The Ultimate Human · Dr. Jason Snibbe: On Why Meniscus Surgery Backfires, Prehab, Peptides, & Robotic Joint Surgery · June 16, 2026
Robotic Surgery Developer Reveals Haptic Technology Prevents Saw From Leaving Bone During Joint Replacement
The Ultimate Human
The Ultimate Human
Dr. Jason Snibbe: On Why Meniscus Surgery Backfires, Prehab, Peptides, & Robotic Joint Surgery
"I'm 6'4", I weigh about 215 pounds. If I lean all my body against that robotic arm, it will not move. The haptic technology keeps the saw or the cutting device within the parameters of the bone, and it will never exit."

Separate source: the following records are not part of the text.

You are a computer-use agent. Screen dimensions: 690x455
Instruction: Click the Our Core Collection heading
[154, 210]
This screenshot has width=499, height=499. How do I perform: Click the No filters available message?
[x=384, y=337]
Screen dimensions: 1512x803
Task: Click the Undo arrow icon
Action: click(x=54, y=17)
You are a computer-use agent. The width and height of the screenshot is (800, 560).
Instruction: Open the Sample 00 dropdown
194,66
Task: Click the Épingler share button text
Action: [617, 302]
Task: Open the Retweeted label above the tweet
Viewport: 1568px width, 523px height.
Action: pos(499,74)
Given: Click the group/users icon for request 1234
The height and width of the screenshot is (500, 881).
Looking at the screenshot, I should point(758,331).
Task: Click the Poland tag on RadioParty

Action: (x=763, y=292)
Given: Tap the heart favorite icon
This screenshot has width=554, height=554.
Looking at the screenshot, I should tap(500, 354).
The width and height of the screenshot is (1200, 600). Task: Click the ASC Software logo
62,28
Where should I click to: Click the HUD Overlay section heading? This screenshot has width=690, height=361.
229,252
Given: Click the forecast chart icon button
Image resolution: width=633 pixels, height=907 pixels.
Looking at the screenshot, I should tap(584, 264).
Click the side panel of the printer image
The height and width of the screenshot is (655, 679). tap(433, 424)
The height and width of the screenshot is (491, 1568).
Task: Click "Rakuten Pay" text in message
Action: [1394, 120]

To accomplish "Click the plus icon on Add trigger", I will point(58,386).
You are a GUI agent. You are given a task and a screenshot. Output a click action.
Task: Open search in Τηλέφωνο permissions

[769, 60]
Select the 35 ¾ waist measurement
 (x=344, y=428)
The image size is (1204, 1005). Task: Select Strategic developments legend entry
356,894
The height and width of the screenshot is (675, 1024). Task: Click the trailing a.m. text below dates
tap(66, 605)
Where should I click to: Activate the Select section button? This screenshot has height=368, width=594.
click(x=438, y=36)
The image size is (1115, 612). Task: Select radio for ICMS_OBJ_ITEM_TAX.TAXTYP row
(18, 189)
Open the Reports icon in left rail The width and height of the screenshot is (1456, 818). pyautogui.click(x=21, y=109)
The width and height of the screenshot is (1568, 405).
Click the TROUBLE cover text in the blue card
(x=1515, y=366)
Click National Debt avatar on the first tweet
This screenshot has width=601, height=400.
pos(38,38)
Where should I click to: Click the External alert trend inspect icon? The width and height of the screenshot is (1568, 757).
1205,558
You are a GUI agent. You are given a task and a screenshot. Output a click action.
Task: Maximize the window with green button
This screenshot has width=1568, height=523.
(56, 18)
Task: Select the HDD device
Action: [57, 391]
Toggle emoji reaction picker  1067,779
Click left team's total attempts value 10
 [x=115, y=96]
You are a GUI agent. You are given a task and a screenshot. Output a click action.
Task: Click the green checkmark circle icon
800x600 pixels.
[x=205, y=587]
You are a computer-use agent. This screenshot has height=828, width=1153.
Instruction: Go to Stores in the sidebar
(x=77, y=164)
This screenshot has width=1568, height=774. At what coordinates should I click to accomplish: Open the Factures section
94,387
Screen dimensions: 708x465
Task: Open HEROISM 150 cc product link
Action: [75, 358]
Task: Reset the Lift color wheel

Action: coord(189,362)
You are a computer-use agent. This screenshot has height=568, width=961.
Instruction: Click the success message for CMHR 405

Dr. Snibbe, who worked on the development team for robotic shoulder surgery, explained that haptic technology in robotic joint replacement prevents surgical saws from exiting bone boundaries even under full body weight pressure. Traditional surgery allows saws to cut surrounding tissue creating scar tissue and trauma, while the robot uses CT scans to customize implant positioning to each patient's unique anatomy rather than standardized alignment.

About this episode

On this episode of The Ultimate Human Podcast, host Gary Brecka interviewed Dr. Jason Snibbe, a board-certified orthopedic surgeon and assistant team physician for the LA Clippers, Lakers, Kings, Angels, and multiple professional sports franchises. Dr. Snibbe is pioneering a radical departure from conventional orthopedic practice by combining minimally invasive robotic surgery with extensive prehabilitation protocols, peptide therapy, and biohacking modalities like hyperbaric oxygen and red light therapy. The conversation centered on his controversial stance that up to 30% of traditional meniscus surgery patients require knee replacement within months due to surgical trauma, and his advocacy for PRP and exosome injections instead. Dr. Snibbe revealed he cured his own two-year Achilles tendonitis in six weeks using BPC-157 and TB-500 peptides, transforming his clinical approach. He detailed how robotic surgery uses haptic technology and patient-specific CT scans to customize joint replacements to individual anatomy, preventing the saw from ever leaving bone boundaries. The surgeon disclosed that professional athletes consistently report needing a full year to regain explosive performance despite returning to play at six months post-surgery. He is building a $100+ million hospital in Las Vegas focused on controlling the entire episode of care, integrating biohacking into pre- and post-surgical recovery. Dr. Snibbe also founded Snibs footwear company to reduce workplace injury and launched a line of peptides specifically for surgical recovery. The episode concluded with discussion of future AI integration in surgery and how postmenopausal estrogen loss drives joint arthritis beyond simple mechanical wear.